• [Required action]
Copy all lines in the data that contain the string "pixels".

-=-=-

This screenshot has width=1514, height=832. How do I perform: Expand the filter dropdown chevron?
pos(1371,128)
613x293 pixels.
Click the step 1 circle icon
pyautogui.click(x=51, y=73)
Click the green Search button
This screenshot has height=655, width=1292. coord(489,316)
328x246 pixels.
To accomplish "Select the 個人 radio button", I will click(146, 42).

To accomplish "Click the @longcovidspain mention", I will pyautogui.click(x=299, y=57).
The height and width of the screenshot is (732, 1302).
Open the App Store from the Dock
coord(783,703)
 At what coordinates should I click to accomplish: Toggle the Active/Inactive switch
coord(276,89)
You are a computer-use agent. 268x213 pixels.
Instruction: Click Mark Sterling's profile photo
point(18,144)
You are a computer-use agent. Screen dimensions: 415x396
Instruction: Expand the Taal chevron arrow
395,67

-=-=-

• [Response area]
613x293 pixels.
328x246 pixels.
You are a computer-use agent. 268x213 pixels.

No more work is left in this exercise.